GaN Technology on High-Resistivity Si-substrates for High-Power-Amplifiers
Das, J.; Derluyn, J.; Lorenz, A.; Oprins, H.; Xiao, D.; De Raedt, W.; Cheng, K.; Leys, M.; Degroote, S.; Germain, M.; Borghs, G.
IMEC

During the past decade, Gallium-Nitride (GaN) HEMT technology has attracted considerable interest because of its large potential for high power amplification at microwave and millimeter-wave frequencies. Today it is considered as a strategic superior technology mainly for space, defense and telecommunication applications. For system integration, important criteria are: low cost, high flexibility, high performance, short interconnects, low weight/volume ratio (for space), and optimal thermal management.

At IMEC, we are developing GaN technology both on Si(111) and SiC substrates. The main advantages of Si substrates are: low substrate cost, large substrate availability and compatibility with mainstream Si process technology. A disadvantage however is the lower thermal conductivity. Here we will discuss our recent advances concerning the GaN on Si device performance, Si wafer thinning and through wafer via technology, and GaN power bar design.

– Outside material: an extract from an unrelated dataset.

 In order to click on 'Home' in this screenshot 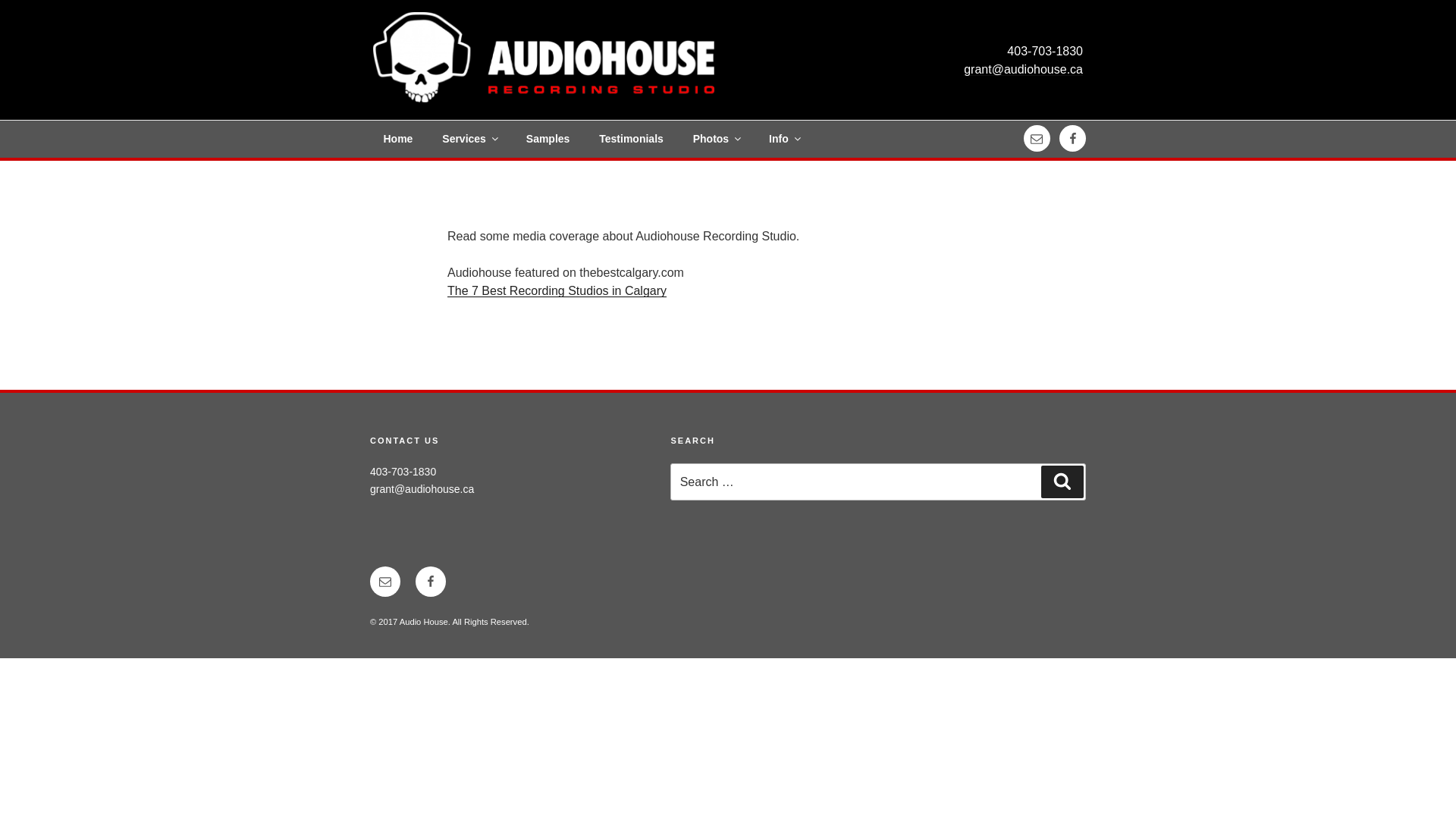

AlGaN/GaN HEMTs were grown onto high resistivity (HR) Si(111) substrates. The buffer was optimized to obtain a low substrate RF-loss which is an important requirement for RF application. On coplanar waveguides, a loss of -0.28 dB/mm was obtained at 4 GHz. Power cells, with 0.5μm gate length and 1.5mm gate width, were measured using pulsed load pull measurements at 4 GHz, resulting in an output power up to 6.3 W/mm at 60 V drain bias.

To realize a high power amplifier (HPA) module, we are using a system-in-a-package (SIP) approach. Here, the GaN power bar and passive components will be processed separately, but finally integrated into the same package. This approach has clearly the advantage that high flexibility, optimized performance and low cost can be combined together. For the passive components, a thin film multi-chip module (MCM) technology is used. The GaN power bar will be integrated on top of the MCM substrate. Thermal simulations were done to optimize the thermal dissipation towards the MCM substrate. To minimize the interconnect length between the power bar and the passives, a through-wafer-via technology was developed for Si(111) substrates. Note that due to the Si wafer thinning, the thermal performance significantly improves.

In conclusion, our GaN on HR-Si technology shows very promising power characteristics, in order to realize a C-band HPA using a SIP-approach. A through-wafer-via process is implemented to integrate the GaN power-bars onto the MCM substrate.

This work was supported by ESA (contract No. 20455/06/NL/GLC & 20073/06/NL/PA), and in collaboration with AMCAD-engineering and Thales Alenia Space.